We have died to the law through the body of Christ, so that we are now no longer under Moses but with another—of course, with Him who was raised from the dead. Only what Christ teaches us by word and example applies to Christians. Therein they are to follow Him. For in His kingdom He has created a new order.
And as the figurative physical Israel, which in the law has a foreshadowing of what was to come in Christ, has many physical promises—a physical King Solomon, a temporal kingdom, and the fat land of Canaan which flowed with milk and honey, a physical, outward power, sword and rule, and a bodily priesthood with an outward worship and literal law—all this together foreshadowed the true essence in Christ and His kingdom: namely, a spiritual king, a spiritual power, sword, rule, and order, a spiritual kingdom that is not of this world, a spiritual, eternal promised land, Canaan, an eternal priesthood, spiritual law and new inner worship which is performed in spirit and in truth, foreshadowed and pictured. For just as the shadow on the wall reveals a man, so the law shows Christ and the new inward nature of His kingdom and its essence in way of His power, spirit, and truth.
Of this spiritual king, throne, kingdom, and power God speaks to David and says: “I will establish the throne of his kingdom forever. I will be his father and he shall be my son.” Further: “Your house and your kingdom shall be established forever before you; your throne shall be established forever.” Solomon, a king of peace, foreshadowed this spiritual king, Christ, with his name and peaceable kingdom. Of this spiritual king and His reign Daniel prophesied and said: “And in the days of these kings shall the God of heaven set up an abiding kingdom, which shall never be destroyed: and the kingdom shall not be given over to any other people, but it shall break in pieces and consume all these other peoples, and it shall stand forever.”

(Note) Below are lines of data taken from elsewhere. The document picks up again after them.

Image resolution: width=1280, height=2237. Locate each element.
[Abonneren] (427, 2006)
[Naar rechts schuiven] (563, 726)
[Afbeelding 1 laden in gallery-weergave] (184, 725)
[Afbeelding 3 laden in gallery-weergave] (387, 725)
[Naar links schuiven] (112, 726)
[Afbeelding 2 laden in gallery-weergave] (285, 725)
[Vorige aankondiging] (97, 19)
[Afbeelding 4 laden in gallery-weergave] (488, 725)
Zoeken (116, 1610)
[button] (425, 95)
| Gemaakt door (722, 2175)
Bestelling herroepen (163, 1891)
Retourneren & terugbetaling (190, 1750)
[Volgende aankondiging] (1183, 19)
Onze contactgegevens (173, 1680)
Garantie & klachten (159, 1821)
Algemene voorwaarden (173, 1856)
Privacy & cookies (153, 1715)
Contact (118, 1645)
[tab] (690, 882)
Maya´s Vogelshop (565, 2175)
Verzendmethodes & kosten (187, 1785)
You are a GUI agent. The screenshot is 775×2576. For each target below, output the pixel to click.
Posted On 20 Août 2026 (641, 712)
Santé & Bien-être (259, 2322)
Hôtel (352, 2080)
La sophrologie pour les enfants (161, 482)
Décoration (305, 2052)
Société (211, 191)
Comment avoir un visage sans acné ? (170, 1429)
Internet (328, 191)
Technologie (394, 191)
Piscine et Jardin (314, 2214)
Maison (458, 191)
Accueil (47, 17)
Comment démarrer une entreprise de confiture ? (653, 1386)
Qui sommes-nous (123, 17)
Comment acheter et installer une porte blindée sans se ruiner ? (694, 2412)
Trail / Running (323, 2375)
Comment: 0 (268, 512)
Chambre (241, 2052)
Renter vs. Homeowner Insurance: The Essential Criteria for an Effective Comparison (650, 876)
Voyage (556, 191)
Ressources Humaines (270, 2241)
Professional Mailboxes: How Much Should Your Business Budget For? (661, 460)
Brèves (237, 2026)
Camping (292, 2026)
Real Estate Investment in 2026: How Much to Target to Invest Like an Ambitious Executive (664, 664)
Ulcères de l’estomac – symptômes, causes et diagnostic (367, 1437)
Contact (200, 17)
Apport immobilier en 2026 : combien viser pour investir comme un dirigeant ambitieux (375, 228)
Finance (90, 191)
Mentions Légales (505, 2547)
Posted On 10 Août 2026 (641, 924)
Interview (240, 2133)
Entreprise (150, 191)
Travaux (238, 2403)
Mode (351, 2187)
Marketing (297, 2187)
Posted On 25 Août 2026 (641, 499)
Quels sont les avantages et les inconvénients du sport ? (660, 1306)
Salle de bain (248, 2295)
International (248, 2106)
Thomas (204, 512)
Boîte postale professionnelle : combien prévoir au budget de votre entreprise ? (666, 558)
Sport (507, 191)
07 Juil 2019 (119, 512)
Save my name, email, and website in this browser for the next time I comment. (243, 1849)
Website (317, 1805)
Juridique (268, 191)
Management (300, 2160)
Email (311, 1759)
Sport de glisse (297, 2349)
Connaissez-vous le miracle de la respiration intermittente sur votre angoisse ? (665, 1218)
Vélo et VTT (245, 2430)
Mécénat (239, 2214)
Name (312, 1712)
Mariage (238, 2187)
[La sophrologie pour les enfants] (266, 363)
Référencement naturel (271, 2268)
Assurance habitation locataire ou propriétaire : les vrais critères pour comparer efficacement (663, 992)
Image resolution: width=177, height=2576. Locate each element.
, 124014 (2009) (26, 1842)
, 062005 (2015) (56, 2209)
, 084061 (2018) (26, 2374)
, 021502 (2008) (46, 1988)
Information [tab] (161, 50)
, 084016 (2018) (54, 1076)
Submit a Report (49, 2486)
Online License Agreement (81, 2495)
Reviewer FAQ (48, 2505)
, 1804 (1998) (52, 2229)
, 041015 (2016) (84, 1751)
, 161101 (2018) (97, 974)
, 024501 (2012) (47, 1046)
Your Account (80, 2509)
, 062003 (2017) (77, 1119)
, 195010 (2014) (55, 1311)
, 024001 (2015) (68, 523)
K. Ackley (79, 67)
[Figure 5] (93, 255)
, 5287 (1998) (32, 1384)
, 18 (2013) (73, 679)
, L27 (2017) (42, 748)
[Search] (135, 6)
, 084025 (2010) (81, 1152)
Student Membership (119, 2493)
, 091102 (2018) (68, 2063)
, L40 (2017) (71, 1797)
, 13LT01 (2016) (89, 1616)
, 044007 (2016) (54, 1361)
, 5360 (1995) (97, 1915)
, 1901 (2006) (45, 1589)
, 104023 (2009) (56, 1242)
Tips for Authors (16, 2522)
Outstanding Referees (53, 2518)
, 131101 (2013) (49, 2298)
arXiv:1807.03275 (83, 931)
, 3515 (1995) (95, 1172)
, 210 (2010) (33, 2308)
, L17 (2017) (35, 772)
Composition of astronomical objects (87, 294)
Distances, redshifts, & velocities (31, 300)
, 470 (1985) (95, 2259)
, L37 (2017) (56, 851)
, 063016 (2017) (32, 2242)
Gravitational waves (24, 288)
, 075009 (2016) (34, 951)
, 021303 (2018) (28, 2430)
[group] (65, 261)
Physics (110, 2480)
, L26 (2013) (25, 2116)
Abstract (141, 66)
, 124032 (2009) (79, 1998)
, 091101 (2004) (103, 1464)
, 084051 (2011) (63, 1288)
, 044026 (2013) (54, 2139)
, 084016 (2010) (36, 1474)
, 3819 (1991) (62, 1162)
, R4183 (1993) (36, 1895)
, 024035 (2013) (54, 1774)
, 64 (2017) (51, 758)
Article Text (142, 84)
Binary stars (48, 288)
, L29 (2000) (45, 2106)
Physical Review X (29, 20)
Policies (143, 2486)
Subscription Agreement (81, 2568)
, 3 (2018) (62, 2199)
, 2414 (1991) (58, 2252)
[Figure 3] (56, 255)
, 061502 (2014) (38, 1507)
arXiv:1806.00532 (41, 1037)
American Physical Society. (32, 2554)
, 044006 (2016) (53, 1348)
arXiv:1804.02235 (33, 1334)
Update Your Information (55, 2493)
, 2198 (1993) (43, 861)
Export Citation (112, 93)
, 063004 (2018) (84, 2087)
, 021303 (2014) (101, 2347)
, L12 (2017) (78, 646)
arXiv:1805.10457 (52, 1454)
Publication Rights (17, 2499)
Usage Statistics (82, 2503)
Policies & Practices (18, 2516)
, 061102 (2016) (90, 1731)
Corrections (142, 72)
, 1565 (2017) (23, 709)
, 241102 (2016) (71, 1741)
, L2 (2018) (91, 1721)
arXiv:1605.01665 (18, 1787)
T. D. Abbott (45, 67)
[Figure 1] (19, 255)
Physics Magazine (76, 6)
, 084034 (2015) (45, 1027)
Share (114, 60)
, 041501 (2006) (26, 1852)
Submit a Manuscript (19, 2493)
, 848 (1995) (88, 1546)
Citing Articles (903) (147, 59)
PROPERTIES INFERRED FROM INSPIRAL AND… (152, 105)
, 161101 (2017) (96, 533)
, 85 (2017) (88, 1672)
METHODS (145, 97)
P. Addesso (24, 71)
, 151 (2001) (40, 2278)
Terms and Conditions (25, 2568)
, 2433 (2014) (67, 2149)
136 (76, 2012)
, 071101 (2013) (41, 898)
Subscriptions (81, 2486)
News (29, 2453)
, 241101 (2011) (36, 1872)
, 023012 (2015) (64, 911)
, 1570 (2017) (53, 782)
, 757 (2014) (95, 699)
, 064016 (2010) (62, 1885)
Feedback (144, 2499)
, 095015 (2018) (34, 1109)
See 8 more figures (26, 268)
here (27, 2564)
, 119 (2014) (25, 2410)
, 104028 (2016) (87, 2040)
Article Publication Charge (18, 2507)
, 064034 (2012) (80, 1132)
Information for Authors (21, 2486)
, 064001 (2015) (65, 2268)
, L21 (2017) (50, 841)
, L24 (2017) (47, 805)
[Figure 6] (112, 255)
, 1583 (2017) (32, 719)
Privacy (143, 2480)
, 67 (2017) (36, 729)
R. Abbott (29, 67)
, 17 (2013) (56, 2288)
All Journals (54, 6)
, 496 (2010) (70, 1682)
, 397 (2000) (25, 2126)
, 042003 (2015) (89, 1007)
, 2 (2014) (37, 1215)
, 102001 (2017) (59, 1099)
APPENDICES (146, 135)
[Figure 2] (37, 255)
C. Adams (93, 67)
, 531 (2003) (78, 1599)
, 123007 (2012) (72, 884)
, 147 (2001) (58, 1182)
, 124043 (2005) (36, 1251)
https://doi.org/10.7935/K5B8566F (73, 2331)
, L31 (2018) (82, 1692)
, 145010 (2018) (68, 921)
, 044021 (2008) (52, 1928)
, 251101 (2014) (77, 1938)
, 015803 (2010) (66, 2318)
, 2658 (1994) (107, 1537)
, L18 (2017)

Of this spiritual king and His power, the Holy Spirit speaks through the Prophet and says: “But you, Bethlehem in the land of Judah, you are by no means the least among the princes of Judah, for from you shall come forth unto me the ruler who shall be Lord over my people, Israel, whose origin is from the beginning, and from eternity” (Micah 5:2). Of His power, throne, and kingdom the angel of God speaks to Mary and says: “The Lord God shall give unto him the throne of his father David. And he shall reign over the house of Jacob forever, and of his kingdom there shall be no end.” This Prince of Peace—who will enlarge the kingdom, and the realm of peace—will come simply and humbly, as the prophet says: “Rejoice greatly, O daughter of Zion; shout, O daughter of Jerusalem: behold, your King is coming to you, … lowly, and riding upon an ass ….”
A kingdom of peace
Thus this Prince of Peace and lowly King in Israel—who is likened to a lamb and was nevertheless a Lord of all lords and King of all kings—has inherited the royal throne, power, and scepter from the tribe of Judah according to the promise of God. As it is written: “The scepter shall not depart from Judah until Shiloh come. Unto him shall the gathering of the people be.”
But since Shiloh—that is, Christ—has come, the power of the Jewish kingdom fell outwardly and was taken away from him, as Jacob the Patriarch prophesied. Isaiah also testifies of this: “For before the child shall know to refuse the evil and choose the good, the land that you abhor shall be forsaken of both her kings.” And the kingdom of Israel was indeed forsaken by its kings. They had no more power but were ruled and taxed by the Roman Emperor Augustus. Then the figurative royal throne, etc., was transformed into the spiritual and eternal kingdom of Christ.
But when Christ, a King of peace, came into the kingdom of Israel and was seated according to the promise of God on the throne of His father David, which He inherited, He then as a reigning Lord inaugurated in His kingdom a new spiritual regime and a new covenant which He sealed and instituted with His own blood.
For the Prince of our salvation was made perfect through suffering, which testament is not made according to the old one, which executes wrath, but He has a new peaceable kingdom in which mercy and forgiveness of sins operate, which glories in being against the law and against vengeance. As it is written: “Old things are passed away, and He who sat upon the throne said, ‘Behold, I make all things new.’” And again: “Old things are passed away and all things made new.”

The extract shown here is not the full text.